Peter Lipp†, Marcel Egger and Ernst Niggli*

*Department of Physiology, University of Bern, Bühlplatz 5, 3012 Bern, Switzerland and †Institute for Molecular Cell Biology, University of the Saarland, Building 61, 66421 Homburg/Saar, Germany

Ca²⁺ signals in cardiac muscle cells are composed of spatially limited elementary events termed Ca²⁺ sparks. Several studies have also indicated that Ca²⁺ signals smaller than Ca²⁺ sparks can be elicited. These signals have been termed Ca²⁺ quarks and were proposed to result from the opening of a single Ca²⁺ release channel of the sarcoplasmic reticulum. We used laser-scanning confocal microscopy to examine the subcellular properties of Na⁺ current (I_Na)- and L-type Ca²⁺ current (I_Ca,L)-induced Ca²⁺ transients in voltage-clamped ventricular myocytes isolated from guinea-pigs. Both currents, I_Na and I_Ca,L, evoked substantial, global Ca²⁺ transients. To examine the spatiotemporal properties of such Ca²⁺ signals, we performed power spectral analysis of these Ca²⁺ transients and found that both lacked spatial frequency components characteristic for Ca²⁺ sparks. The application of 10 µM verapamil to partially block L-type Ca²⁺ current reduced the corresponding Ca²⁺ transients down to individual Ca²⁺ sparks.
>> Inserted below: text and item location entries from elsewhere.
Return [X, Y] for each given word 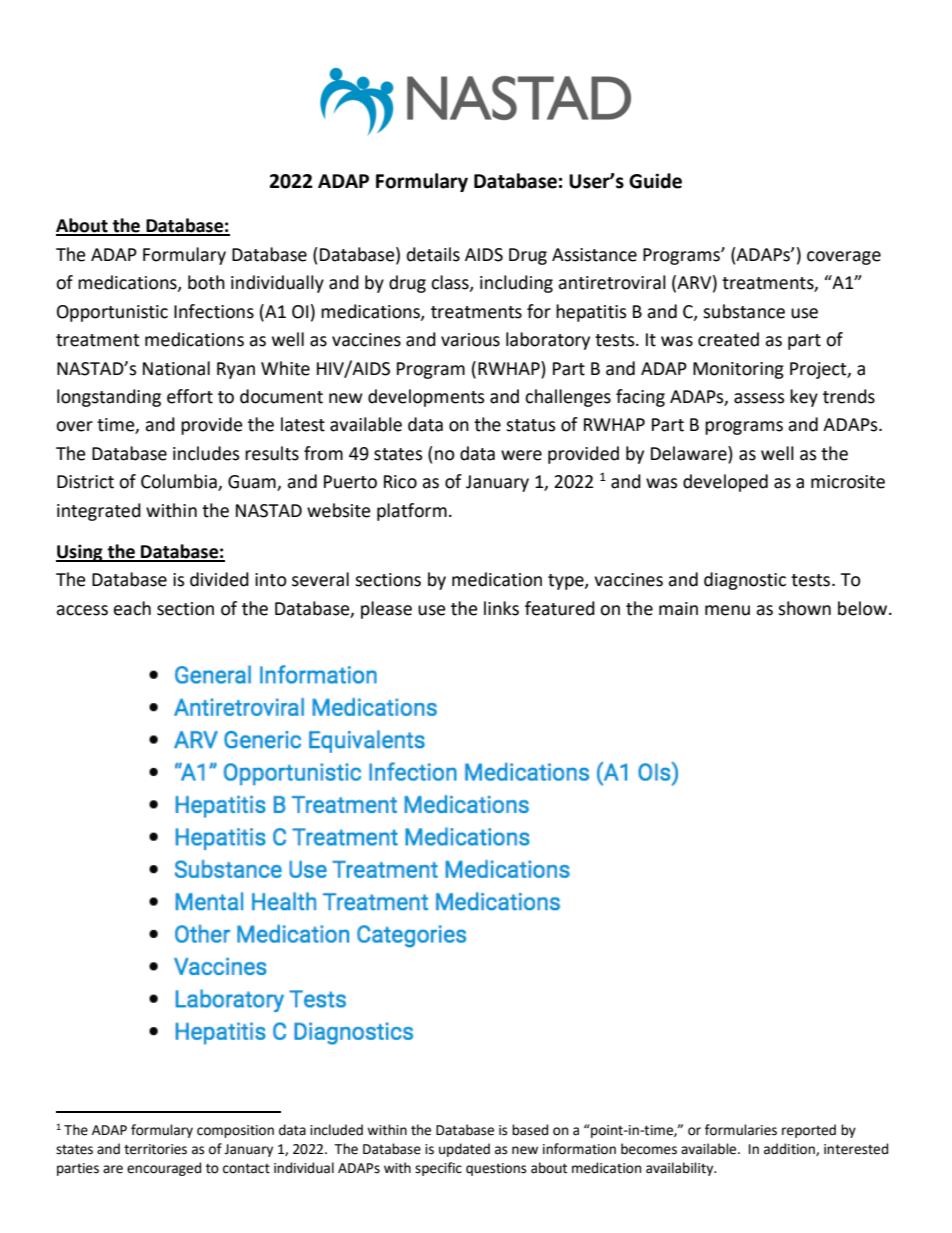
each [132, 608]
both [206, 282]
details [433, 254]
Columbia [180, 482]
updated [464, 1150]
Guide [655, 181]
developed [725, 483]
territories [155, 1149]
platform [412, 512]
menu [727, 610]
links [501, 608]
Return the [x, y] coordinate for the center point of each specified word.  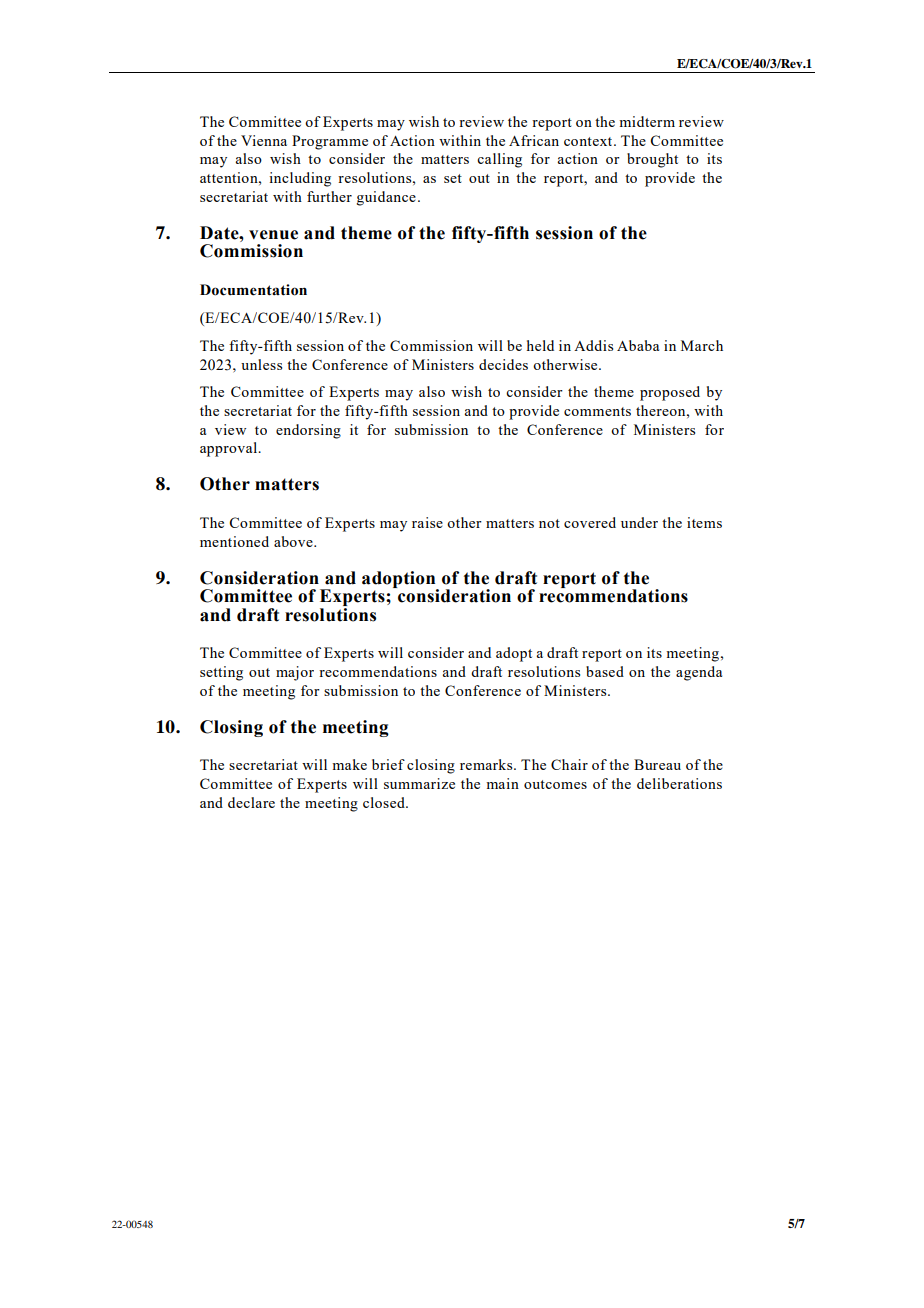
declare [251, 802]
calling [499, 160]
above [294, 541]
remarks [487, 764]
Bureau [657, 764]
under [639, 522]
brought [652, 160]
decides [503, 364]
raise [427, 522]
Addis [593, 345]
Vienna [264, 140]
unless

In contrast, I_Na-induced Ca²⁺ responses were still spatially homogeneous and lacked Ca²⁺ sparks even for small current amplitudes. By using high resistance patch pipettes (> 4 M $Omega$ ) to exaggerate the loss of voltage control during I_Na, Ca²⁺ sparks appeared superimposed on a homogeneous Ca²⁺ release component and were exclusively triggered during the flow of I_Na. In the presence of 10 µM ryanodine both I_Ca,L and I_Na elicited small, residual Ca²⁺ transients that were spatially homogeneous but displayed distinctively different temporal profiles. We conclude that I_Na is indeed able to cause Ca²⁺ release in guinea-pig ventricular myocytes. In contrast to I_Ca,L-induced Ca²⁺ transients, which are built up from the recruitment of individual Ca²⁺ sparks, the I_Na-evoked cellular responses were always homogeneous, indicating that their underlying elementary Ca²⁺ release event is distinct from the Ca²⁺ spark. Thus, I_Na-induced Ca²⁺ transients are composed of smaller Ca²⁺ signals, most likely Ca²⁺ quarks.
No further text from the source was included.